Ressource commune et régime de droits
Une ressource commune au sens économique est difficile à soustraire aux usagers potentiels, mais les unités prélevées par l’un ne sont plus disponibles pour les autres. Un stock de poissons, une zone de pêche ou l’eau d’un système d’irrigation présentent souvent ces caractères de coût d’exclusion et de rivalité.

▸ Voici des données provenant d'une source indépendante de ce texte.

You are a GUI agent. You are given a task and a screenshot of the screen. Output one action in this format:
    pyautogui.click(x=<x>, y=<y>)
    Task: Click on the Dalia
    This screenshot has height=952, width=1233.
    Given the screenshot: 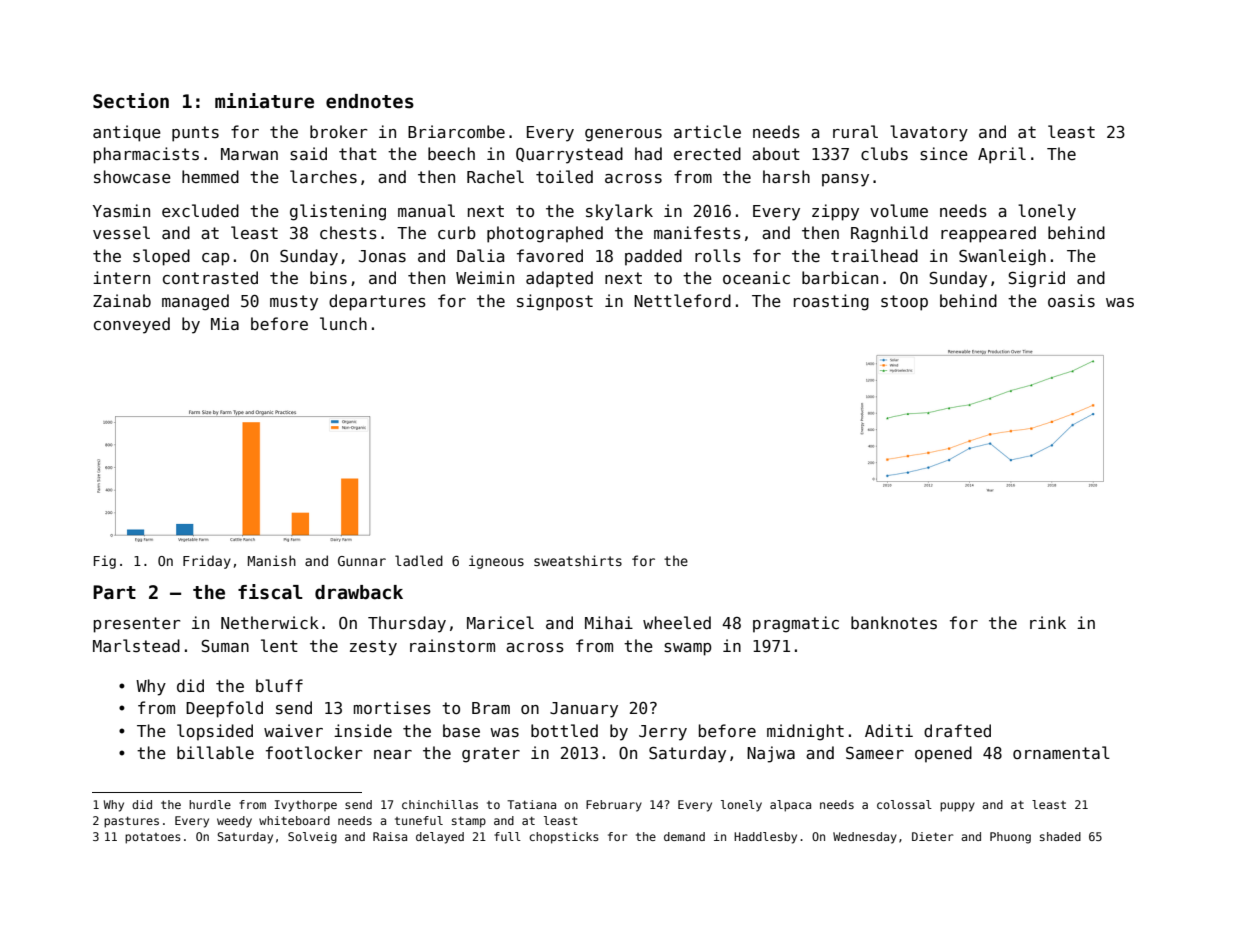 What is the action you would take?
    pyautogui.click(x=480, y=255)
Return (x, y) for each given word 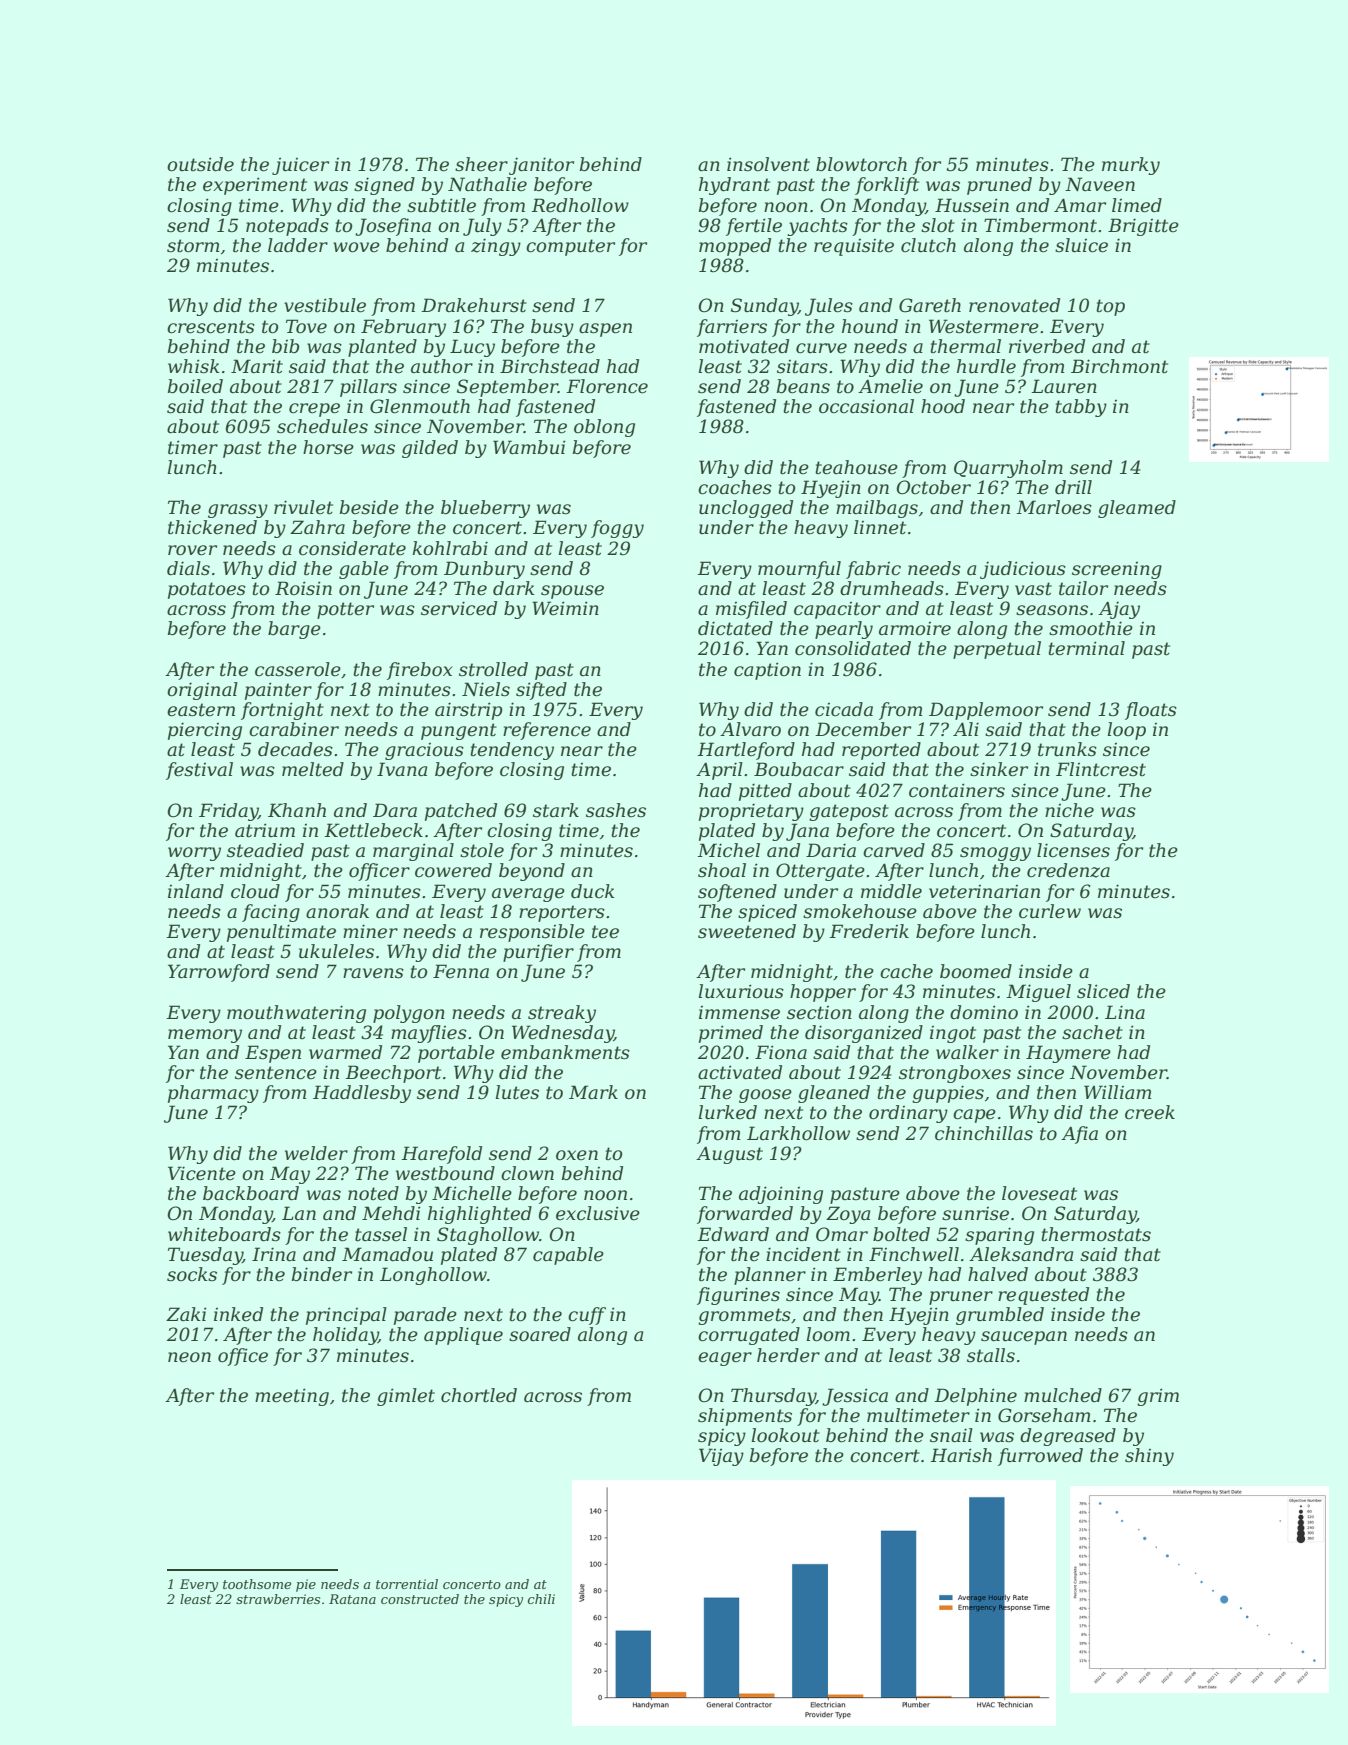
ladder (298, 245)
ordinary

Ces propriétés physiques ne déterminent pas le régime juridique. La même ressource peut relever d’un libre accès, d’une propriété publique ou privée, ou d’un régime commun. Dans ce dernier cas, les membres du groupe détiennent collectivement des droits d’usage et parfois de gestion ou d’exclusion.
Règles et gouvernance
Une gestion commune opérationnelle repose sur des limites connues : ressource concernée, usagers autorisés et territoire. Les règles de prélèvement peuvent associer quotas, engins, saisons, tailles minimales ou zones fermées. La surveillance et des sanctions graduées rendent ces règles effectives, tandis que des mécanismes de règlement des conflits traitent les désaccords internes.
L’autorité du groupe peut être reconnue par la coutume, un contrat ou le droit public. Elle peut aussi s’inscrire dans une cogestion, où les usagers partagent certaines décisions avec l’État ou une collectivité. La participation locale ne signifie donc pas nécessairement un transfert complet de souveraineté ni une absence de contrôle public.